DESCRIPTION="kdenetwork - merge this to pull in all kdenetwork-derived packages"
HOMEPAGE="https://kde.org/"

LICENSE="metapackage"
SLOT="5"
KEYWORDS="~amd64 ~arm64 ~ppc64 ~x86"
IUSE="+bittorrent dropbox +webengine"

RDEPEND="
        >=kde-apps/kdenetwork-filesharing-${PV}:${SLOT}
        >=kde-apps/kget-${PV}:${SLOT}
        >=kde-apps/kopete-${PV}:${SLOT}
        >=kde-apps/krdc-${PV}:${SLOT}
        >=kde-apps/krfb-${PV}:${SLOT}
        >=kde-apps/zeroconf-ioslave-${PV}:${SLOT}
        >=kde-misc/kdeconnect-${PV}:${SLOT}
        >=kde-misc/kio-gdrive-${PV}:${SLOT}
        >=net-irc/konversation-${PV}:${SLOT}
        bittorrent? (
                >=net-libs/libktorrent-${PV}:${SLOT}
                >=net-p2p/ktorrent-${PV}:${SLOT}
        )
        dropbox? ( >=kde-apps/dolphin-plugins-dropbox-${PV}:${SLOT} )
"

so I created an ebuild for kdenetwork-meta-20.12.3 in my local overlay with the dependency on kio-gdrive removed:

root # mkdir -p /usr/local/portage/kde-apps/kdenetwork-meta
root # cd /usr/local/portage/kde-apps/kdenetwork-meta
root # cp /usr/portage/kde-apps/kdenetwork-meta/kdenetwork-meta-20.12.3.ebuild .
root # nano kdenetwork-meta-20.12.3.ebuild # Delete the line containing ">=kde-misc/kio-gdrive-${PV}:${SLOT}"
root # ebuild kdenetwork-meta-20.12.3.ebuild manifest
>>> Creating Manifest for /usr/local/portage/kde-apps/kdenetwork-meta
root # # eix-update && updatedb

11. I re-merged the world set in order to update all KDE packages that now had a newer ebuild version:

root # emerge -uvDN @world

12. I rechecked the three packages that had depended on qtwebengine:

root # equery depends signon-ui
 * These packages depend on signon-ui:
kde-apps/kaccounts-providers-20.12.3 (net-libs/signon-ui)
root # equery depends kaccounts-providers
 * These packages depend on kaccounts-providers:
kde-misc/kio-gdrive-20.12.3 (kaccounts ? >=kde-apps/kaccounts-providers-20.08.3:5)
root # equery depends kio-gdrive
 * These packages depend on kio-gdrive:
root #

As can be seen above, my modified ebuild for kdenetwork-meta-20.12.3 had indeed removed the impediment to uninstalling kio-gdrive and therefore the impediment to uninstalling kaccount-providers and signon-ui.

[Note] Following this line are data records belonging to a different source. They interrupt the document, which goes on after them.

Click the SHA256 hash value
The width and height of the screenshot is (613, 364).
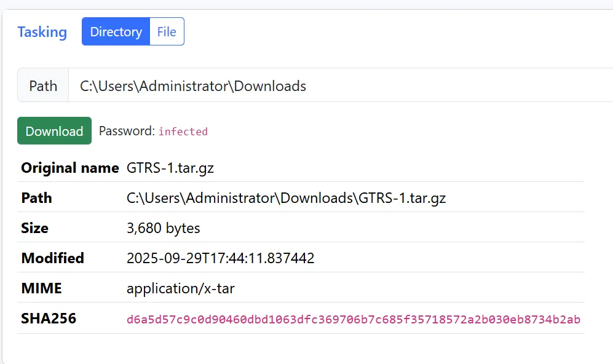coord(354,319)
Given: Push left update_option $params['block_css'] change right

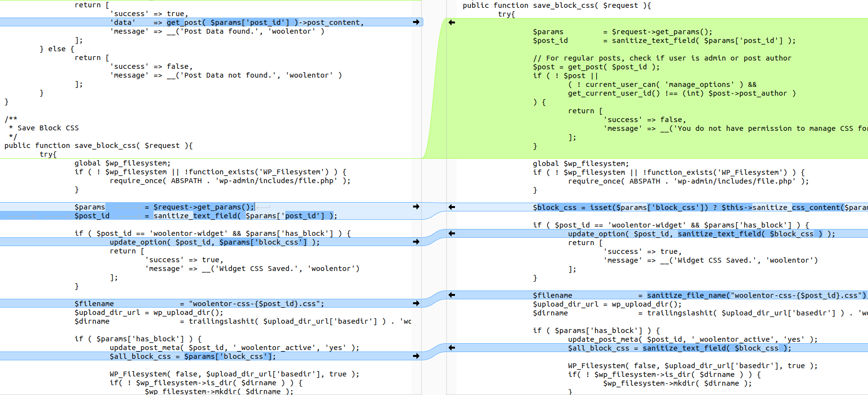Looking at the screenshot, I should click(x=416, y=242).
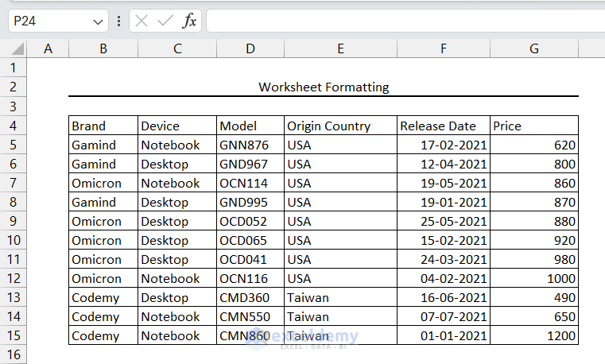Click inside the Name Box showing P24
Viewport: 605px width, 364px height.
click(50, 21)
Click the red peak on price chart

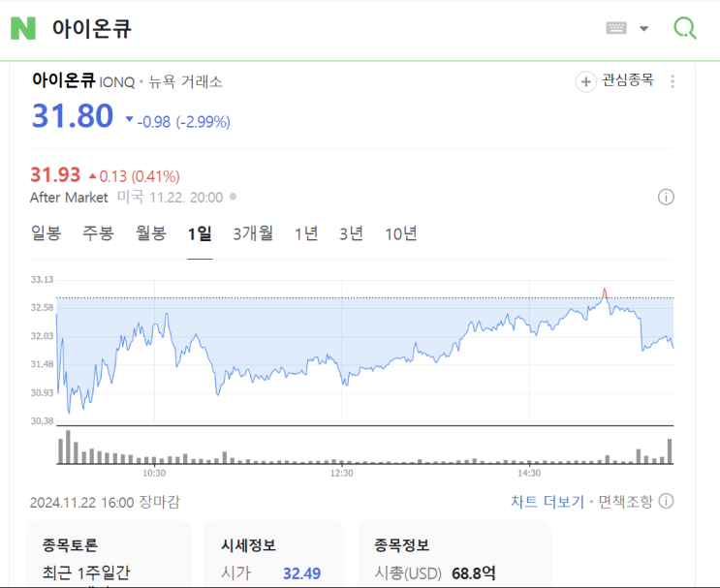tap(605, 291)
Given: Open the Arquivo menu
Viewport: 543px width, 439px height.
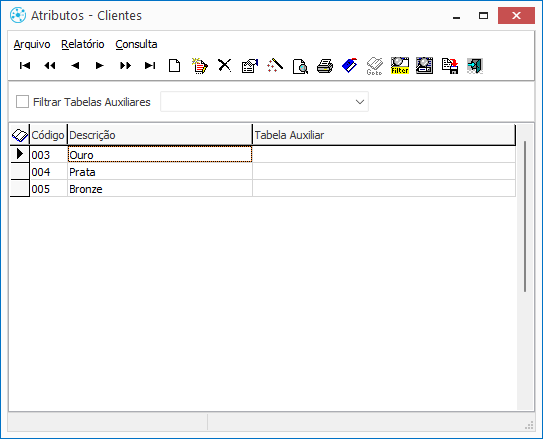Looking at the screenshot, I should pos(32,44).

13. I merged my modified version of kdenetwork-meta-20.12.3:

Up to this point kde-apps/kdenetwork-meta-20.12.3 had been merged from the main Portage tree:

root # eix -I kde-apps/kdenetwork-meta
[I] kde-apps/kdenetwork-meta
     Available versions:  (5) 20.08.3-r1 (~)20.12.3 (~)20.12.3[1]
       {+bittorrent dropbox +webengine}
     Installed versions:  20.12.3(5)(15:23:08 05/03/21)(bittorrent -dropbox -webengine)
     Homepage:            https://kde.org/
     Description:         kdenetwork - merge this to pull in all kdenetwork-derived packages

[1] "local_overlay" /usr/local/portage

I then merged the version from my local overlay:

root # emerge -1v kdenetwork-meta::local_overlay

These are the packages that would be merged, in order:

Calculating dependencies... done!
[ebuild   R    ] kde-apps/kdenetwork-meta-20.12.3:5::local_overlay [20.12.3:5::gentoo] USE="bittorrent -dropbox -webengine" 0 KiB

Total: 1 package (1 reinstall), Size of downloads: 0 KiB

>>> Verifying ebuild manifests
>>> Emerging (1 of 1) kde-apps/kdenetwork-meta-20.12.3::local_overlay
>>> Installing (1 of 1) kde-apps/kdenetwork-meta-20.12.3::local_overlay
>>> Jobs: 1 of 1 complete                           Load avg: 1.76, 0.88, 0.61
>>> Auto-cleaning packages...

>>> No outdated packages were found on your system.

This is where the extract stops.